[Python-Dev] Divorcing str and unicode (no more implicit conversions).

Tue Oct 25 00:47:22 CEST 2005

On 10/24/05, "Martin v. Löwis" <martin at v.loewis.de> wrote:
> Guido van Rossum wrote:
> > Changing the APIs would be much work, although perhaps not impossible
> > of Python 3000. For example, Raymond Hettinger's partition() API
> > doesn't refer to indices at all, and can replace many uses of find()
> > or index().
>
> I think Neil's proposal is not to make them go away, but to implement
> them less efficiently. For example, if the internal representation
> is UTF-8, indexing requires linear time, as opposed to constant time.
> If the internal representation is UTF-16, and you have a flag to
> indicate whether there are any surrogates on the string, indexing
> is constant if the flag is false, else linear.

I understand all that. My point is that it's a bad idea to offer an
indexing operation that isn't O(1).

> > Perhaps we could provide a different kind of API to support the
> > latter, perhaps based on a mutable character buffer data type without
> > direct indexing?
>
> There are different design goals conflicting here:
> - some think: "all my data is ASCII, so I want to only use one
>    byte per character".
> - others think: "all my data goes to the Windows API, so I want
>    to use 2 byte per character".
> - yet others think: "I want all of Unicode, with proper, efficient
>    indexing, so I want four bytes per char".

I doubt the last one though. Probably they really don't want efficient
indexing, they want to perform higher-level operations that currently
are only possible using efficient indexing or slicing.

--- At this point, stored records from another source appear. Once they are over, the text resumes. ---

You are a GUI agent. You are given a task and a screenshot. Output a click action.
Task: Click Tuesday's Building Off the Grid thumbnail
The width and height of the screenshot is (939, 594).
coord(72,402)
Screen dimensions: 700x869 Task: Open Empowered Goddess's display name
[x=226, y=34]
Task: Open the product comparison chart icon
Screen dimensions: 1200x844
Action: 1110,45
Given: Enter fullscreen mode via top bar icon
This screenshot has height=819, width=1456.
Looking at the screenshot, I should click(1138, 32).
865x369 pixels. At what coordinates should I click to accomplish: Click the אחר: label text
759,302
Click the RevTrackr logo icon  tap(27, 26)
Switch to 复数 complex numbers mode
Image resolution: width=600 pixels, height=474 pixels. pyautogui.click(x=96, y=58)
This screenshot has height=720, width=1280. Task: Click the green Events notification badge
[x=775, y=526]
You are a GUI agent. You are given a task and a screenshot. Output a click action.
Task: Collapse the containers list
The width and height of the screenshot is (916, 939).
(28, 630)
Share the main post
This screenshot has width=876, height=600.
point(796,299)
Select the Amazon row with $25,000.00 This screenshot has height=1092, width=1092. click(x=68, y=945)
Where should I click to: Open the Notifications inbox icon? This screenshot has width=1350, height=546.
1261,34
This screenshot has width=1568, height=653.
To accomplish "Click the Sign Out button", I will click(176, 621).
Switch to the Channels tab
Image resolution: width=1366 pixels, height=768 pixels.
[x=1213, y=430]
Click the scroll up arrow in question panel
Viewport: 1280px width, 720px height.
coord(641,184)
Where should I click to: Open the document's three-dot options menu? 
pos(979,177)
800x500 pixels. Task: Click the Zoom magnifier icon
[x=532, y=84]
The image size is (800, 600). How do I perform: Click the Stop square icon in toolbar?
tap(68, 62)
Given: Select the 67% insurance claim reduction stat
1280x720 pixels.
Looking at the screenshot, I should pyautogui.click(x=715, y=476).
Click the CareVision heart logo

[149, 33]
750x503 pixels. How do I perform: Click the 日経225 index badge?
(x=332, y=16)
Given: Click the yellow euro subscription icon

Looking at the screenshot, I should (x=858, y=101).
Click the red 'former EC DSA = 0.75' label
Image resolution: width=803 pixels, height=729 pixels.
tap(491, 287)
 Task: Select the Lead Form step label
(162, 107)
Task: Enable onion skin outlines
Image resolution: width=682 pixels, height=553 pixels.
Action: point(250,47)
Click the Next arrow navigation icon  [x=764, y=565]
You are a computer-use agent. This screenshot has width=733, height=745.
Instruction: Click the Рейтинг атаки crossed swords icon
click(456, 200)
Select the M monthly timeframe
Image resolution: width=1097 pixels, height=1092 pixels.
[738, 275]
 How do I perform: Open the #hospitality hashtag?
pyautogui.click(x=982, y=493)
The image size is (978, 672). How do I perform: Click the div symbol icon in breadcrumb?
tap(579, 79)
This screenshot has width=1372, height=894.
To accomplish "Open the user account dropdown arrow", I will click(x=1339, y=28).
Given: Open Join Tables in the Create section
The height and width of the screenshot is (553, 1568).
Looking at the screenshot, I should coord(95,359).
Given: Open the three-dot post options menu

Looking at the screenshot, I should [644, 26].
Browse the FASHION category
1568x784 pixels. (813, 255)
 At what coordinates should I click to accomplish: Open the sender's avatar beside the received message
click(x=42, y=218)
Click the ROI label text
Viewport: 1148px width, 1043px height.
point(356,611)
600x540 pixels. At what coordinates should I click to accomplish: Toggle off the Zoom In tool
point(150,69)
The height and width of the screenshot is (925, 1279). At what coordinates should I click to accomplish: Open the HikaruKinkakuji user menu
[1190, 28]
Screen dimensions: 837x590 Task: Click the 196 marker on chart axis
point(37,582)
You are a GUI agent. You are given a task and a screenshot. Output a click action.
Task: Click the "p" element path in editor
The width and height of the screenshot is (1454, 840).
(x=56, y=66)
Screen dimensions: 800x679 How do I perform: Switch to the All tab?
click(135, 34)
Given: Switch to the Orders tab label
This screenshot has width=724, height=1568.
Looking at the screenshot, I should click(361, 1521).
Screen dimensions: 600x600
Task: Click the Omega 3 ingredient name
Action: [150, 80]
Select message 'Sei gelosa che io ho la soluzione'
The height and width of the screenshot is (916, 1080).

With the right
API. perhaps they could work just as efficiently with an internal
representation of UTF-8.

> It's not so much a matter of API as a matter of internal
> representation. The API doesn't have to change (except for the
> very low-level C API that directly exposes Py_UNICODE*, perhaps).

I think the API should reflect the representation *to some extend*,
namely it shouldn't claim to have operations that are typically
thought of as O(1) that can only be implemented as O(n). An internal
representation of UTF-8 might make everyone happy except heavy Windows
users; but it requires changes to the API so people won't be writing
Python 2.x-style string slinging code.

--
--Guido van Rossum (home page: http://www.python.org/~guido/)